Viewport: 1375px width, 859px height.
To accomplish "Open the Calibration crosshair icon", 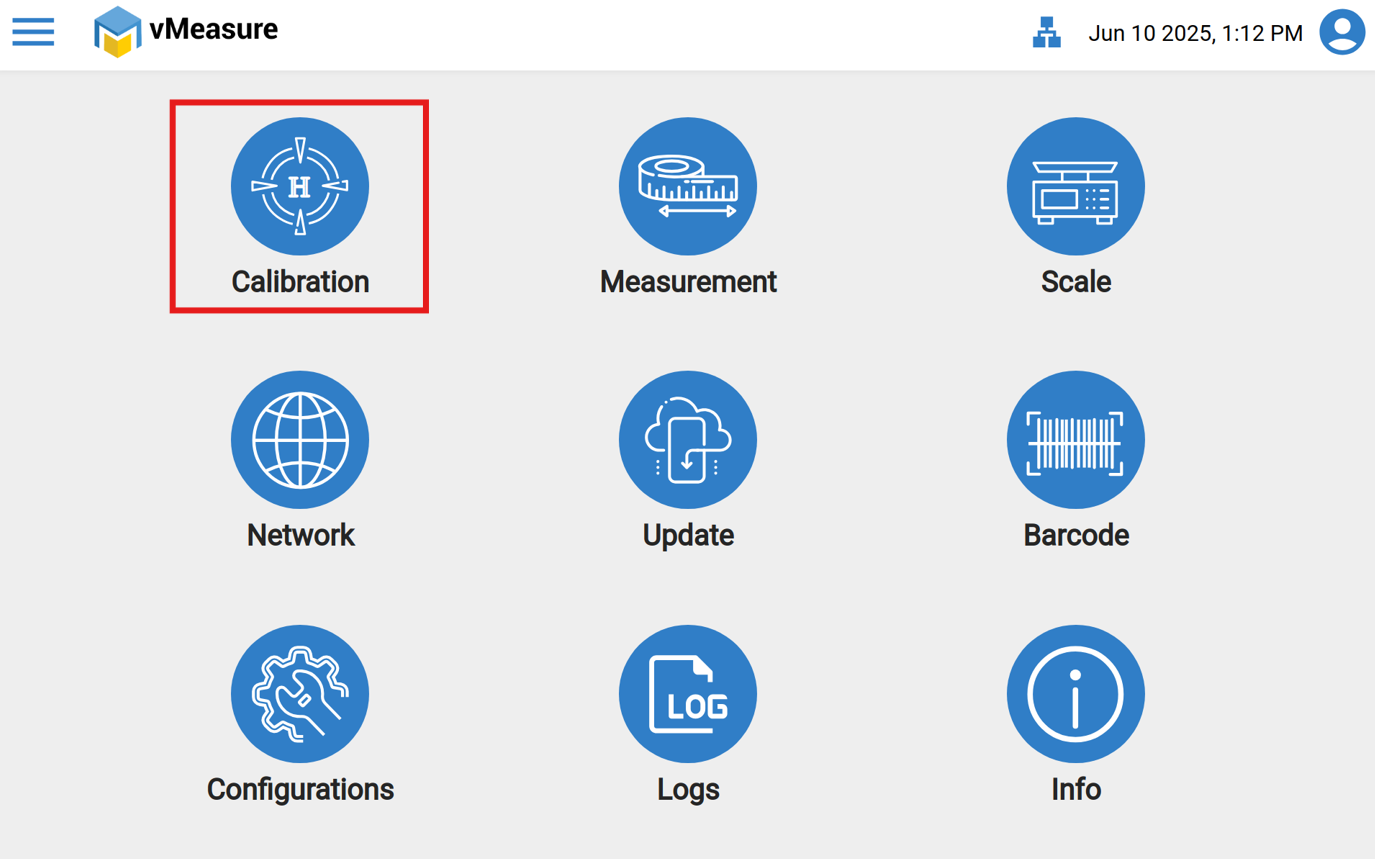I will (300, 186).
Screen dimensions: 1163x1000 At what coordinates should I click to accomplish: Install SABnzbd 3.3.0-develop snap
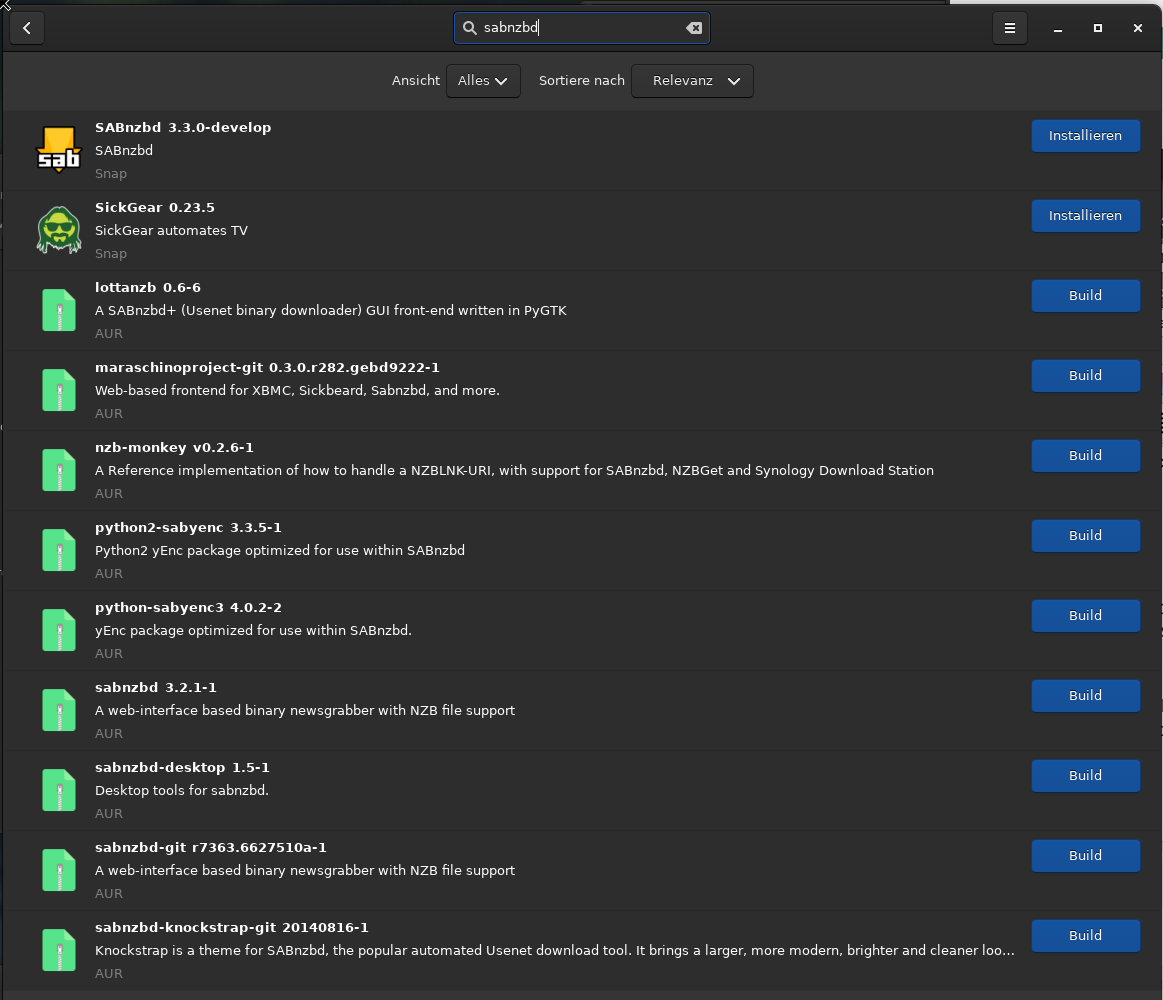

━━━━━━━━━━━━━━━━

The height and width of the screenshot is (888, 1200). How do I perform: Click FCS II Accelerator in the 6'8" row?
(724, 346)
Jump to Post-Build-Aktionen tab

━━━━━━━━━━━━━━━━

Where the listing above reaches the line that contains "The height and", start retyping, and finish with the line that contains "Jump to Post-Build-Aktionen tab"; reproduce those lines exactly and no others.

**FINAL ANSWER**:
The height and width of the screenshot is (888, 1200). How do I perform: Click FCS II Accelerator in the 6'8" row?
(724, 346)
Jump to Post-Build-Aktionen tab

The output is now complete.